One of the things I'm starting to see now is that, while tons of people use iTunes and really, really like iTunes and iPod video, there's a lot more people who are going to browse a Web site and watch a video on a Web page. Embedded browser videos or just watching videos on a site is of more use to us than just iTunes alone. There's a tension between the content makers and Apple and iTunes, because all the TV networks want to do this on their own, but iTunes is iTunes, you've got to go and figure out how to work with iTunes. I like being this neutral property, which is Make. We can do anything we want. We can put our video everywhere, and we'll never have to make exclusive agreements with anyone.

Is that the future? Will every radio station, record label and movie house have their own downloading platform? That just sounds like a bad idea to me.

The way I see it is, as a magazine publisher, we'll never have the engineering team and the servers and the capability to run a full video download service, and if we do it means we're not concentrating on our core competency, which is making the best possible do-it-yourself magazine in the world. If companies want to [make their own download service] and get distracted and they want to spend a lot of their time on the engineering and the legal stuff and absolutely every little piece that goes into distributing terabytes of data per day, that's OK, but they're not going to be keeping their eyes on the prize.

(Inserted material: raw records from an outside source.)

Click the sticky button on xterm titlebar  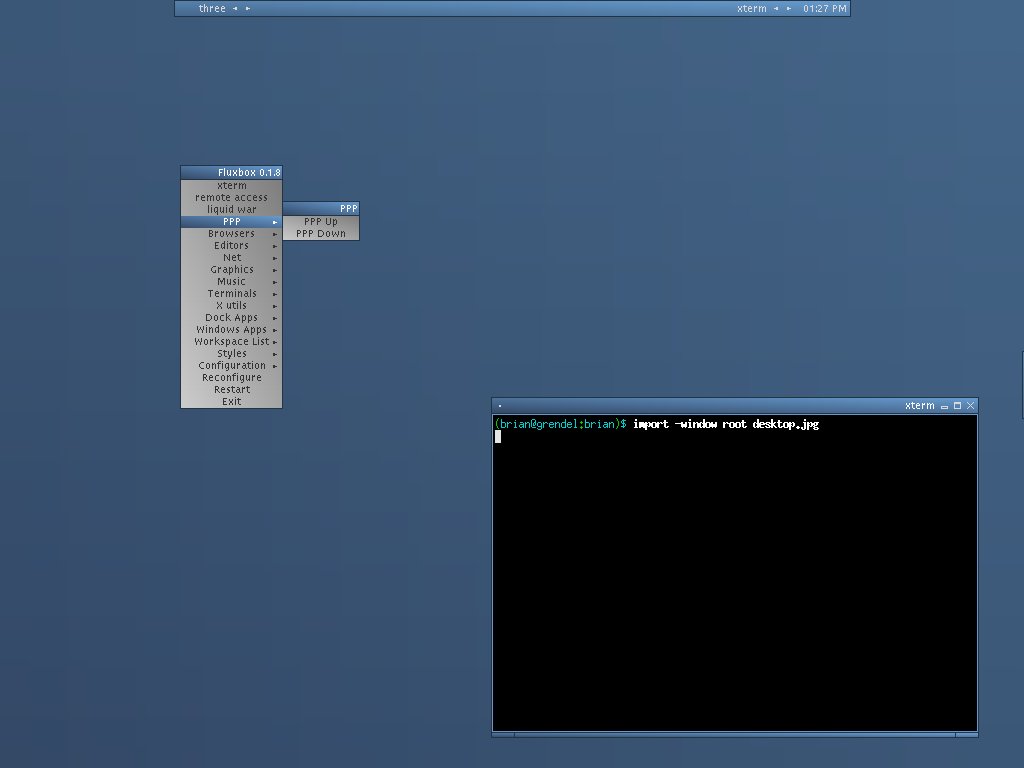500,406
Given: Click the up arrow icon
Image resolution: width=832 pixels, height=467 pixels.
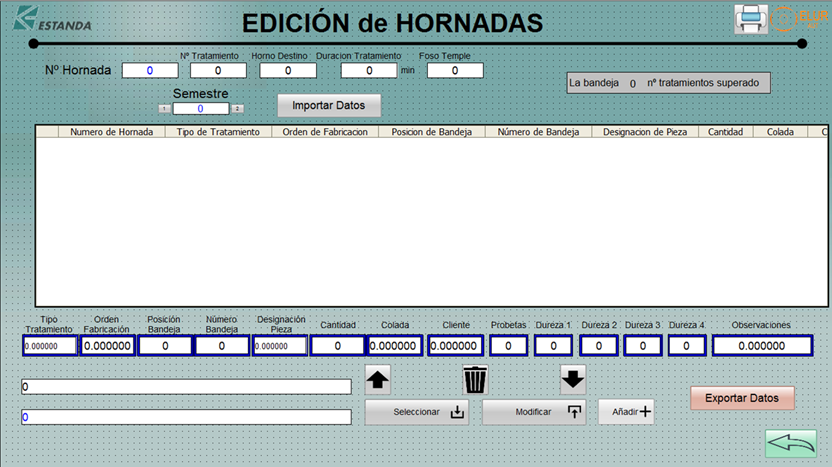Looking at the screenshot, I should (x=378, y=379).
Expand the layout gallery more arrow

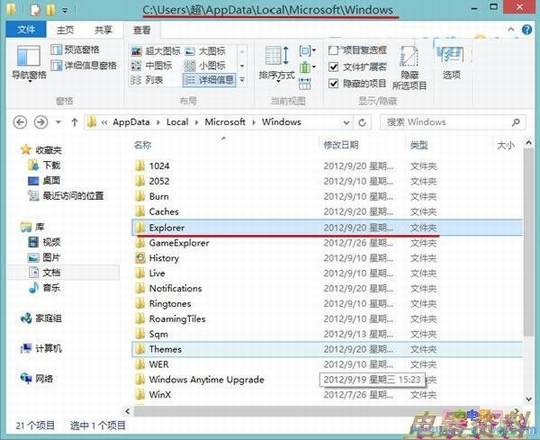tap(242, 80)
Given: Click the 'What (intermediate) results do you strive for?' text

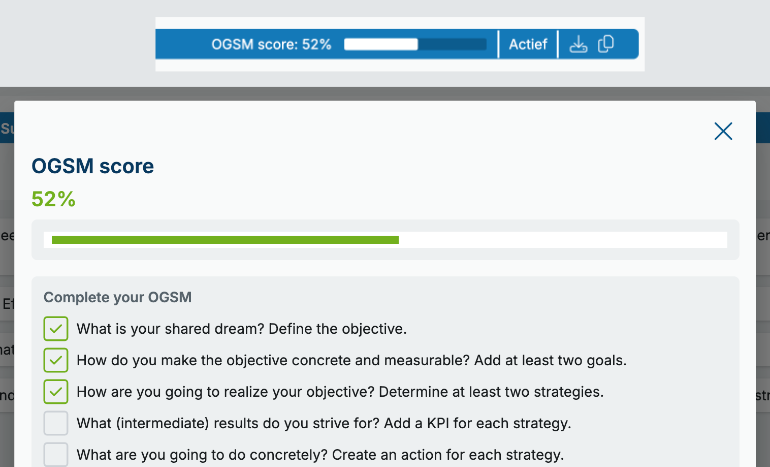Looking at the screenshot, I should point(323,423).
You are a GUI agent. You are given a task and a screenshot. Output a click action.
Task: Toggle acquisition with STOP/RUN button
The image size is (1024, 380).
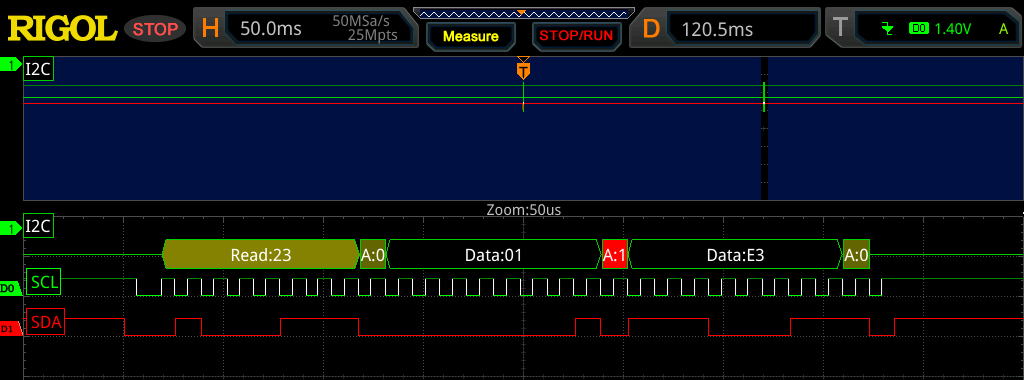pos(576,36)
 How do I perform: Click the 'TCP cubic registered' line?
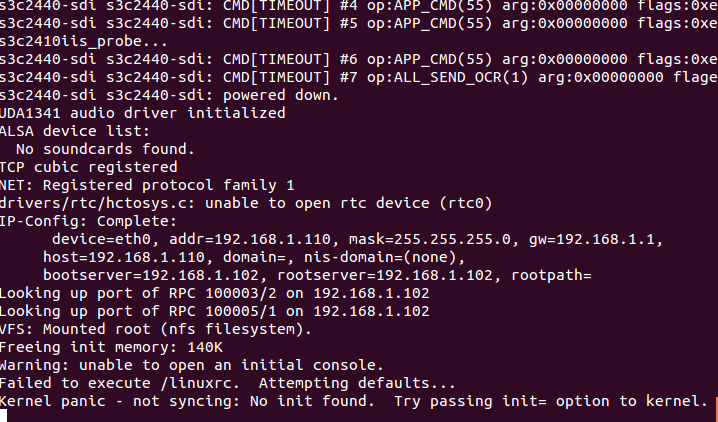(88, 167)
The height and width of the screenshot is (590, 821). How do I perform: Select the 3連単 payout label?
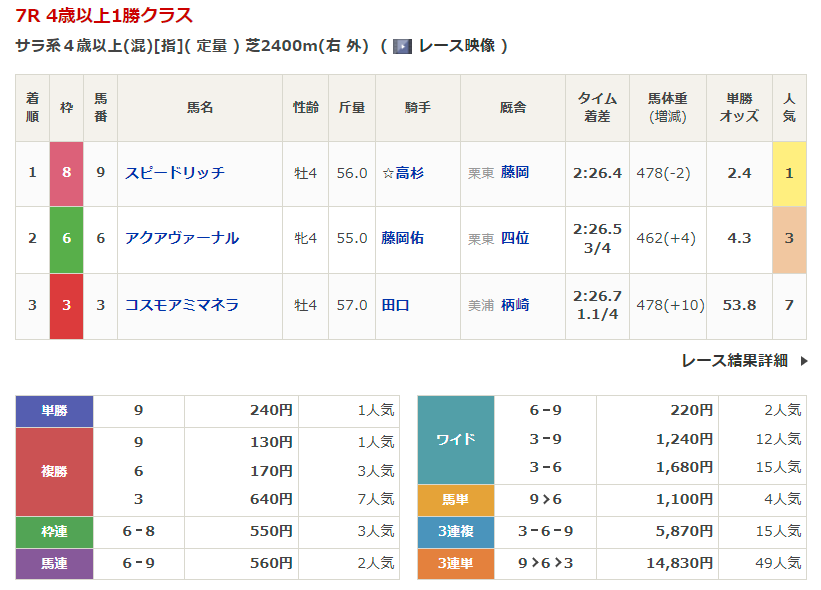pos(456,564)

If you're a company that believes content is king and you like your brand, you can set it free.

For magazine publishers like us, in the future, you won't be able to tell what's online or what's offline, what's in print, what's in video. For instance, we have a video we're putting up shortly about a guy who modded a shopping cart and put a gas engine in it and made it the shopper chopper. It's a great video. And we're going to put it online. And maybe people will see it and go check out Make. That's how it's going to work.

Wow. A shopper chopper, huh?

Yeah. Cool, right?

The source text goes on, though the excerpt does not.